> [Fragmento del documento]:
-------------------------

VICENTE PEREZ
La biblioteca pública del populoso barrio de San Matías estuvo mucho tiempo cerrada. Hace pocos años años el Ayuntamiento de La Laguna la reabrió un par de días a la semana. Desempolvados los libros, dos mujeres jubiladas que no sabían leer y escribir, atravesaron la puerta de esta casa del saber, y a la bibliotecaria, Ana Solís Medina, le pareció que nada mejor que enseñarles allí mismo lo que en su infancia no pudieron aprender.
Fue así como surgió La Escuelita, una iniciativa que ha permitido a más de 20 mujeres de entre 49 y 74 años cumplir el sueño de manejarse con el alfabeto, unas, y ampliar su cultura general, otras, en las instalaciones del Centro Ciudadano San Matías 2. Todas vivieron tiempos de penurias, entre las décadas de los cuarenta y los sesenta del pasado siglo, cuando emigraron con sus familias a este barrio de autoconstrucción en las afueras del área metropolitana habitado por familias trabajadoras provenientes de distintos puntos de Canarias. Estas mujeres, ejemplo de superación y de coraje, cuentan a PLANETA CANARIO lo que ha significado en sus vidas esta experiencia educativa.

-------------------------

[Registros sobre la ubicación de los elementos]
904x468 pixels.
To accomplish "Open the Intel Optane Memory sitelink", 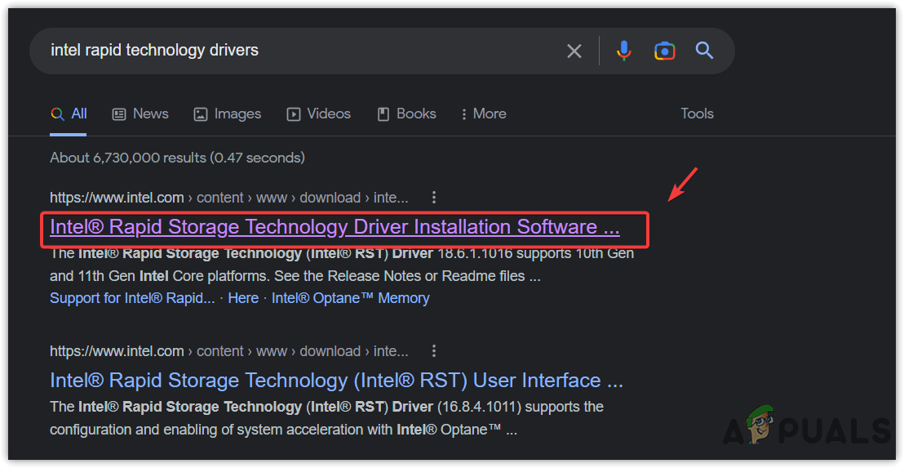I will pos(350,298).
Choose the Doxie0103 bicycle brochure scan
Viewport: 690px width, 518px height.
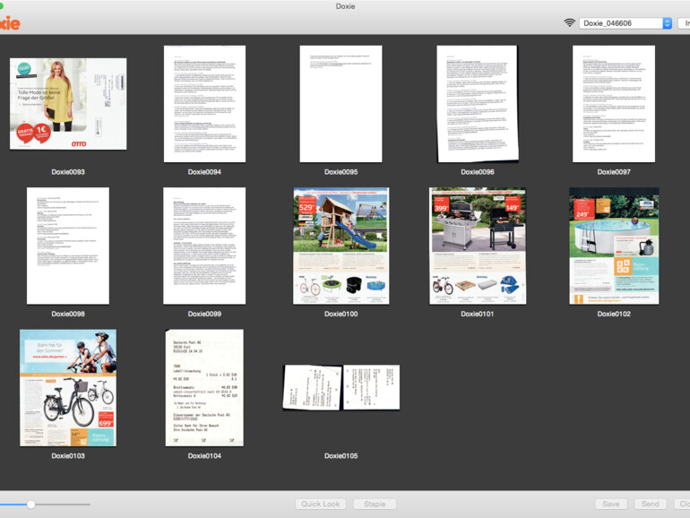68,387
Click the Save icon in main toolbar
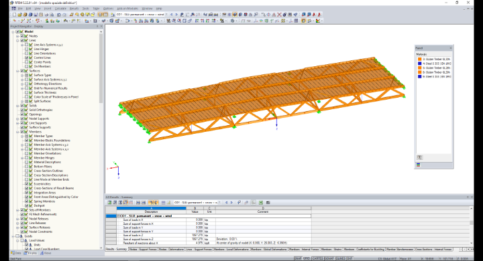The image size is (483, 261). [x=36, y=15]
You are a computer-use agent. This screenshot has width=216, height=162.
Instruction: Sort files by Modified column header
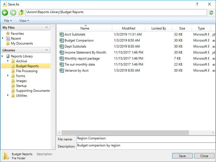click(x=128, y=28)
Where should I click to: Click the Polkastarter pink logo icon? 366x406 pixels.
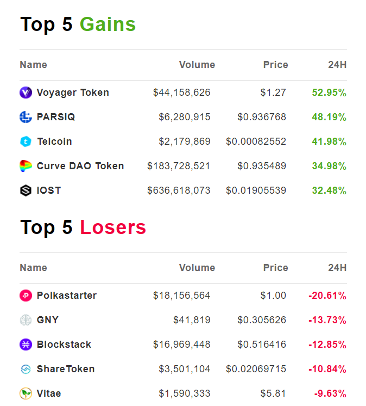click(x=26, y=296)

-------------------------

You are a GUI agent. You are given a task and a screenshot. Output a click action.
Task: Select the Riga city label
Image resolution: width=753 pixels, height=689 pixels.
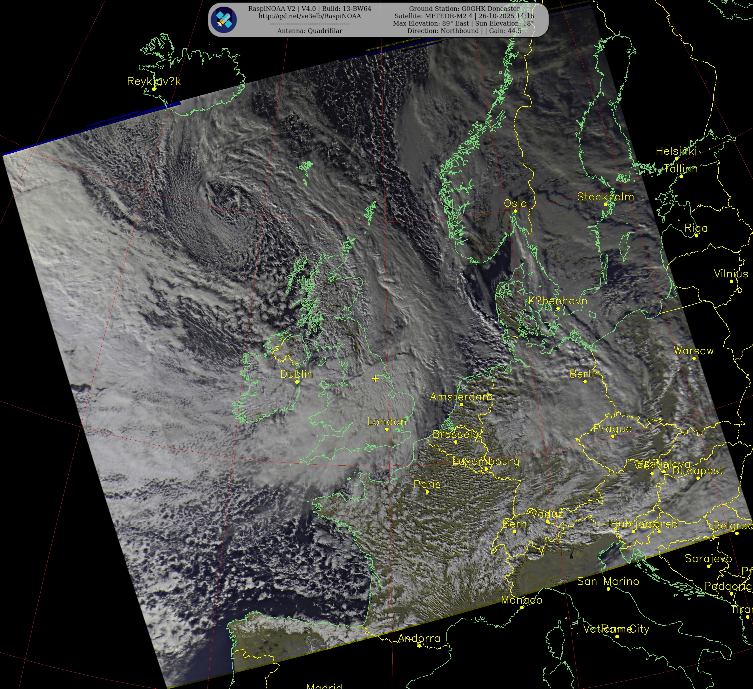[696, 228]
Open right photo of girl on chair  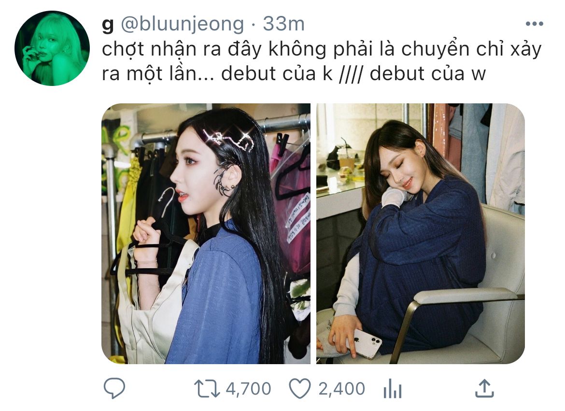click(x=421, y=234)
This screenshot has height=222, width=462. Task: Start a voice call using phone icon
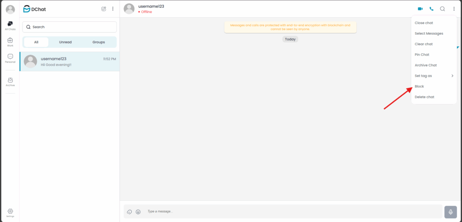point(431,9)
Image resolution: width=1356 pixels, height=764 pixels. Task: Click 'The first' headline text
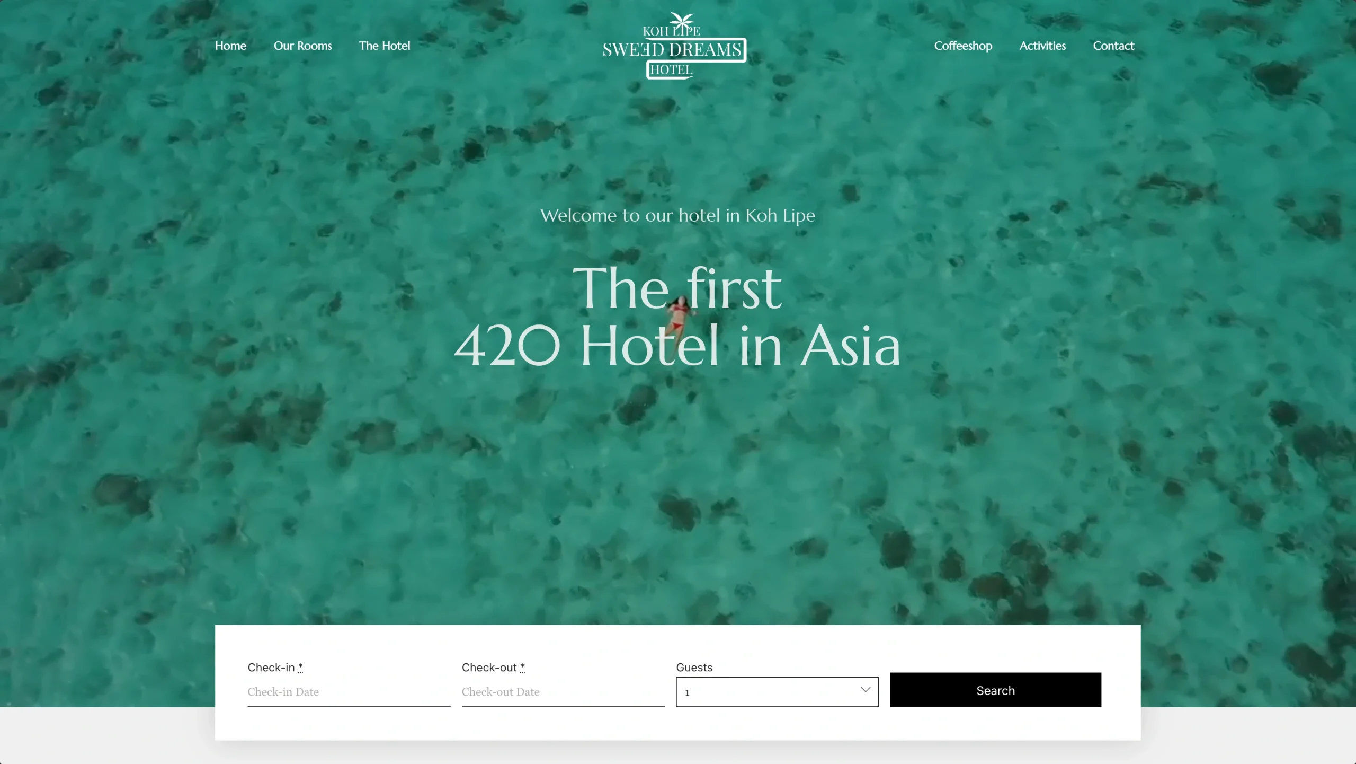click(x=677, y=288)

-------------------------

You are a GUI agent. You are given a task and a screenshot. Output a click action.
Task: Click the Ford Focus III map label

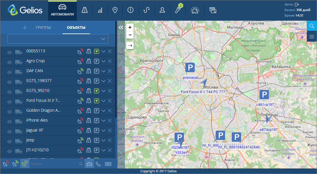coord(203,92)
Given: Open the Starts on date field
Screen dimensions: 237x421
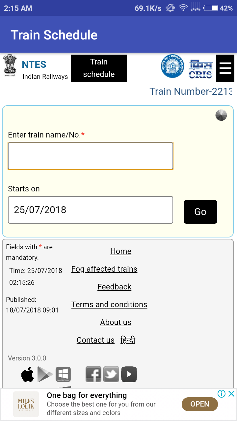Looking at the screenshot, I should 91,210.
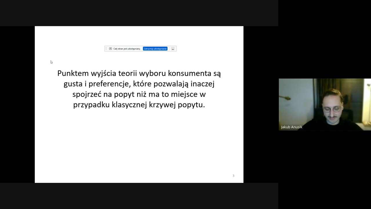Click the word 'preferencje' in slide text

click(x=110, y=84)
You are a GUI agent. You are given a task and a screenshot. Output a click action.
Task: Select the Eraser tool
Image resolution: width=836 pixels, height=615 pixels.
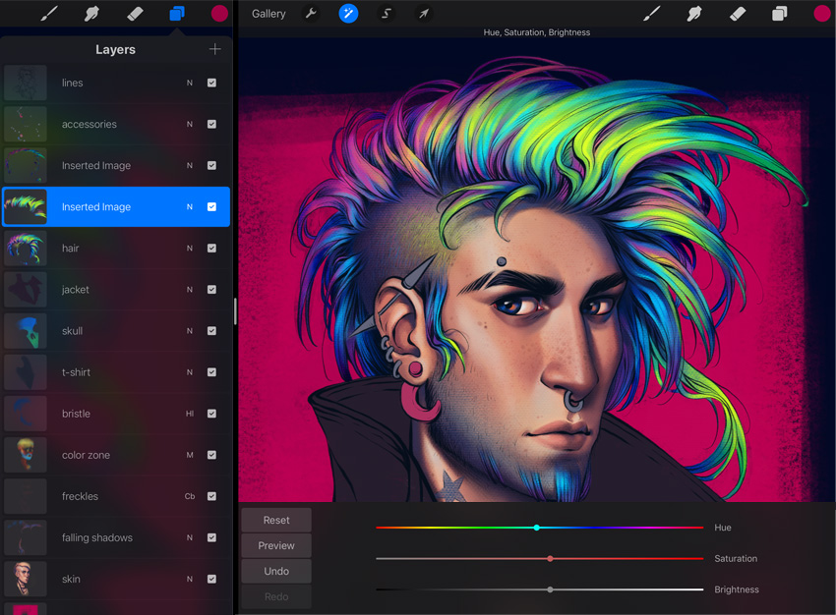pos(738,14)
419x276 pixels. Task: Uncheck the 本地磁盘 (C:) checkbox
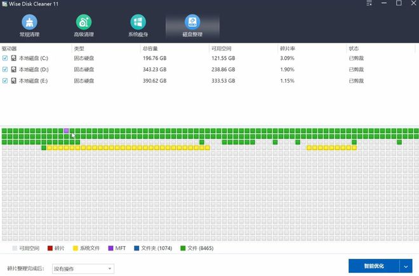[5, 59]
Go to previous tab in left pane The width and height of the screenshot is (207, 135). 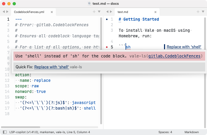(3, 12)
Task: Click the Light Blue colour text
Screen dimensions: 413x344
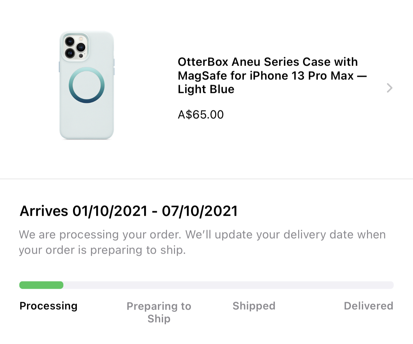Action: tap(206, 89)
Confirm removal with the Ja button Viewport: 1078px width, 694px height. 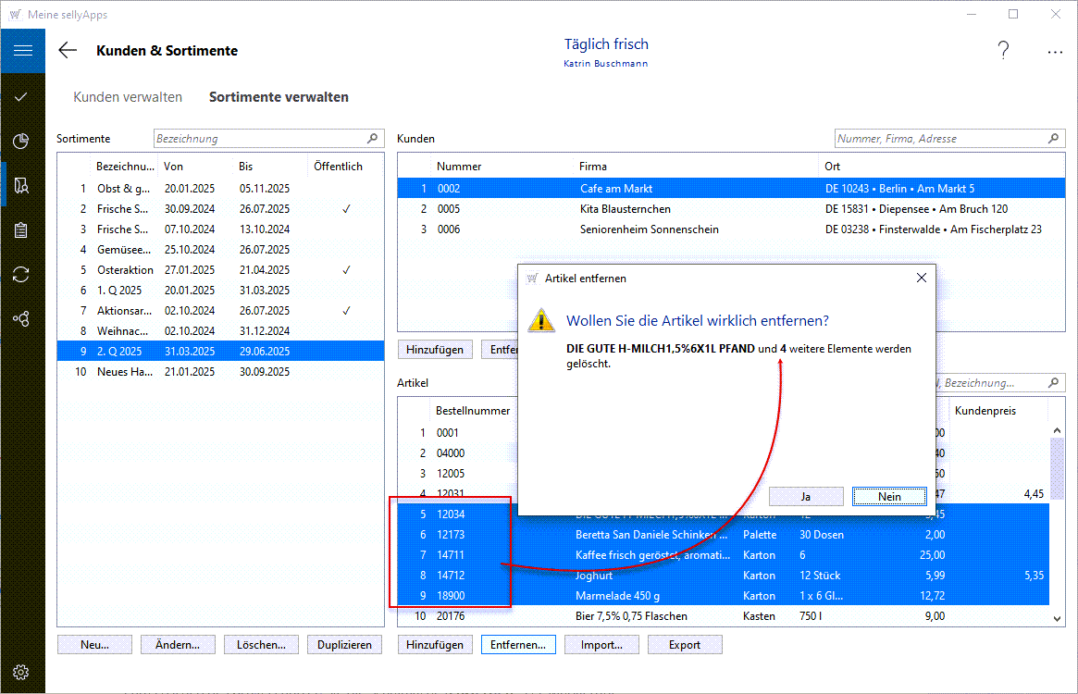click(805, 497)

-------------------------

> [Objetivo del ejercicio]: Completa la parte siguiente del texto sobre La Escuelita de San Matías, empezando justo después de su última oración. Los registros no son necesarios para este ejercicio.

> [Resultado del ejercicio]:
Margarita, Pino, Emma…
Margarita Gopar tiene 64 años y nació y vivió en Tuineje, municipio de Fuerteventura, de donde era su madre, antes de emigrar a Tenerife. Tenía 8 hermanos (una de ellos, Pino, también está en La Escuelita). «Mi madre, la pobre, no podía mandarnos al colegio, había que trabajar mucho, y por eso no aprendí ni las primeras letras, pero ahora ya puedo leer, eso me ha cambiado la vida, porque antes sentía vergüenza de no saber», confiesa.
Y añade, con alegría, cómo antes, al ir al oculista, se avergonzaba cuando, para graduarle la vista, le pedían que indicara si veía las letras sobre un panel. «Pero la última vez que he ido al oculista, les dije todas las letras sin fallar», sonríe, contenta, Margarita. Su marido y sus hijos están encantados, porque, además, ahora puede contestar a los wasap. «Pasamos mucha hambre», recuerda, antes de señalar, con orgullo , que tiene un hjo taxista y otro electricista.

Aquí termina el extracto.